Please repeat the lines below, exactly and only, from the one that holds "Getinge group wiki (35, 313)" through the one that holds "Malin Lindgren (82, 573)".

Stored items
****
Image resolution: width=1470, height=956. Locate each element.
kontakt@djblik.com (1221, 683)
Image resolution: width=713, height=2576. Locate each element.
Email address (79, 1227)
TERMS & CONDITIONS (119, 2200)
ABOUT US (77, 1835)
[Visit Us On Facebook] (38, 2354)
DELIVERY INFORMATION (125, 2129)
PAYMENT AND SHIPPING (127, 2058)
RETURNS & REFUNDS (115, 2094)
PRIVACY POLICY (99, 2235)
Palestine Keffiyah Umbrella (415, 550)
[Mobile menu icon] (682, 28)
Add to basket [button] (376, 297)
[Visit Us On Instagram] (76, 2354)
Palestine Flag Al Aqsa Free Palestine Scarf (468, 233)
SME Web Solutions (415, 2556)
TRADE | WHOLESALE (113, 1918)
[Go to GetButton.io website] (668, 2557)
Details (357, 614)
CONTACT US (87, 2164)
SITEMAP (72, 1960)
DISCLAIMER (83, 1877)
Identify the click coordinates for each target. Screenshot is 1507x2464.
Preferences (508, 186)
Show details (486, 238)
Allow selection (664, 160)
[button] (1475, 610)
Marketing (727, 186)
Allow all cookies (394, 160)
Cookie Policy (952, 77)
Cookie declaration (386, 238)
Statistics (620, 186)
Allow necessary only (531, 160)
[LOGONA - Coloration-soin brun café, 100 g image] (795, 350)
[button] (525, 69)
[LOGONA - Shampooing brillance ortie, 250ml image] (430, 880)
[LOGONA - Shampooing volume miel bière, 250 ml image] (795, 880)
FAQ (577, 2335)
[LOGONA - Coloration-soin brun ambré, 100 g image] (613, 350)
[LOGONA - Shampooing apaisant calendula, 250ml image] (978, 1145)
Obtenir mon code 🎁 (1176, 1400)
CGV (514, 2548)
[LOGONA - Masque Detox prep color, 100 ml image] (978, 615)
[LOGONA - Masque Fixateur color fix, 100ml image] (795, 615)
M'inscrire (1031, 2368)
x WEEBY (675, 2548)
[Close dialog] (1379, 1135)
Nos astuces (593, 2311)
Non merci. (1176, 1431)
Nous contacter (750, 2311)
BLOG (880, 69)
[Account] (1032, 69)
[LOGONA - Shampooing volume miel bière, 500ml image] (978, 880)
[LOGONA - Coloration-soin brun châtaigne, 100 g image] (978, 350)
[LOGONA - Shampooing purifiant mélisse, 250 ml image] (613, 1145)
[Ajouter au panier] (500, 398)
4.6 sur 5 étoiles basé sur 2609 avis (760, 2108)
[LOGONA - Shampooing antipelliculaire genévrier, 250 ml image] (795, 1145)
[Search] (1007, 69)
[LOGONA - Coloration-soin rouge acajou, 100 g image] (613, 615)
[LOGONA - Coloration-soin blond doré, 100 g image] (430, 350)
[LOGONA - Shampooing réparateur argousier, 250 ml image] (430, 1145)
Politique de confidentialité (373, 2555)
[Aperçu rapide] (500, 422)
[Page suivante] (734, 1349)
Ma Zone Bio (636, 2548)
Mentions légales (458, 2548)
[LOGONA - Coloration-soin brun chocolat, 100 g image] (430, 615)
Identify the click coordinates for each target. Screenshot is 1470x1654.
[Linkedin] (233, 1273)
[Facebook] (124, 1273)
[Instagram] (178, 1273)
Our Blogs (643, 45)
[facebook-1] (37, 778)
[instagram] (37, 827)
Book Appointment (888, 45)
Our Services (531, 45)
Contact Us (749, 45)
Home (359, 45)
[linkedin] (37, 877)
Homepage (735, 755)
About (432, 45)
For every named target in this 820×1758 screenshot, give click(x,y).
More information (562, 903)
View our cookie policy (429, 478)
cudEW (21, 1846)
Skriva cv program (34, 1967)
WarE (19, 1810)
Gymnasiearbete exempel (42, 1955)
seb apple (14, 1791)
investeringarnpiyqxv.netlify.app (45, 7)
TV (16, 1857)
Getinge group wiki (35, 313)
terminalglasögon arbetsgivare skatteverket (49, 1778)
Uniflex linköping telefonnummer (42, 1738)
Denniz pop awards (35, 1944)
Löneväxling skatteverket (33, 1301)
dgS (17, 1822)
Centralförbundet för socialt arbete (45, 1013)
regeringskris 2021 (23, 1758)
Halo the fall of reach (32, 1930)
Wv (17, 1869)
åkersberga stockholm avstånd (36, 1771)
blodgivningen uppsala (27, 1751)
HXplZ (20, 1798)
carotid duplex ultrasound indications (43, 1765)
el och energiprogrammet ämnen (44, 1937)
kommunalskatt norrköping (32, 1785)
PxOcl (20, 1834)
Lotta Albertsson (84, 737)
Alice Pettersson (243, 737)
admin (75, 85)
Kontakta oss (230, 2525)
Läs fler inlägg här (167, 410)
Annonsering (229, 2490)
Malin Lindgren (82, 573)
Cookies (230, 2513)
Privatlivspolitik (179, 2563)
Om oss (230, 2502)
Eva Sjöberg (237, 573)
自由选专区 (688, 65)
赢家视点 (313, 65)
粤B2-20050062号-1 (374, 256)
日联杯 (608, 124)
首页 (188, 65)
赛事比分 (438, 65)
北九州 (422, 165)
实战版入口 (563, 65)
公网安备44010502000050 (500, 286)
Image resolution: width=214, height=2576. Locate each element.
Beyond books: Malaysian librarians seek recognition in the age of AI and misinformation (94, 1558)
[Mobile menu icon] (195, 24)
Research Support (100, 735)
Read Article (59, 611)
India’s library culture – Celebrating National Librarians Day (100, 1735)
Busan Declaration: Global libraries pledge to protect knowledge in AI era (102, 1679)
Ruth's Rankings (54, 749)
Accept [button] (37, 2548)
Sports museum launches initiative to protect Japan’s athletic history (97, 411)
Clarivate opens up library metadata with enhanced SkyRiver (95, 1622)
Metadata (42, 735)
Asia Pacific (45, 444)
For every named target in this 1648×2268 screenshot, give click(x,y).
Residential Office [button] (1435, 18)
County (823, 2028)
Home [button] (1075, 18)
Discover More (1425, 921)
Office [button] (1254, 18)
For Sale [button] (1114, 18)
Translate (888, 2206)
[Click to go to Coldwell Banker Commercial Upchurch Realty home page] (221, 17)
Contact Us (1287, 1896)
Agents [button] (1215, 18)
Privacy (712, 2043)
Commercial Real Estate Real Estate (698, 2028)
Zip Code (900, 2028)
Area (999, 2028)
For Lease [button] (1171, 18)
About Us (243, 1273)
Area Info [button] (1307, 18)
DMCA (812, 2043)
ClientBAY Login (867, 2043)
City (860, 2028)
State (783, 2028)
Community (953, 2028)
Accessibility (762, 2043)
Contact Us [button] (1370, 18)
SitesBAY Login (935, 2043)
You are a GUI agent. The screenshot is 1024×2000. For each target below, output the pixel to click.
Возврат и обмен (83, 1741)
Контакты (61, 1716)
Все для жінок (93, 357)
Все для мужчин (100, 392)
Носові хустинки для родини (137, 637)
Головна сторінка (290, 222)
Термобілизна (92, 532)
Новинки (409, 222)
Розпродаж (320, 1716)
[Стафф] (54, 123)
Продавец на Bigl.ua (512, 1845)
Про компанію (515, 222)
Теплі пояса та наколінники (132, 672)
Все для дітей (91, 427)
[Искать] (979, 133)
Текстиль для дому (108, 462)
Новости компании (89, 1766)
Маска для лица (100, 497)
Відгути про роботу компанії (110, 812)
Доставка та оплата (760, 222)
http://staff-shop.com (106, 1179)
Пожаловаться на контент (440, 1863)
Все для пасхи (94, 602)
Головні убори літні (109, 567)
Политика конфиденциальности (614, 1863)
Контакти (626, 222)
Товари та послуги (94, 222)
****
Reply to the exercise:
Getinge group wiki (35, 313)
terminalglasögon arbetsgivare skatteverket (49, 1778)
Uniflex linköping telefonnummer (42, 1738)
Denniz pop awards (35, 1944)
Löneväxling skatteverket (33, 1301)
dgS (17, 1822)
Centralförbundet för socialt arbete (45, 1013)
regeringskris 2021 (23, 1758)
Halo the fall of reach (32, 1930)
Wv (17, 1869)
åkersberga stockholm avstånd (36, 1771)
blodgivningen uppsala (27, 1751)
HXplZ (20, 1798)
carotid duplex ultrasound indications (43, 1765)
el och energiprogrammet ämnen (44, 1937)
kommunalskatt norrköping (32, 1785)
PxOcl (20, 1834)
Lotta Albertsson (84, 737)
Alice Pettersson (243, 737)
admin (75, 85)
Kontakta oss (230, 2525)
Läs fler inlägg här (167, 410)
Annonsering (229, 2490)
Malin Lindgren (82, 573)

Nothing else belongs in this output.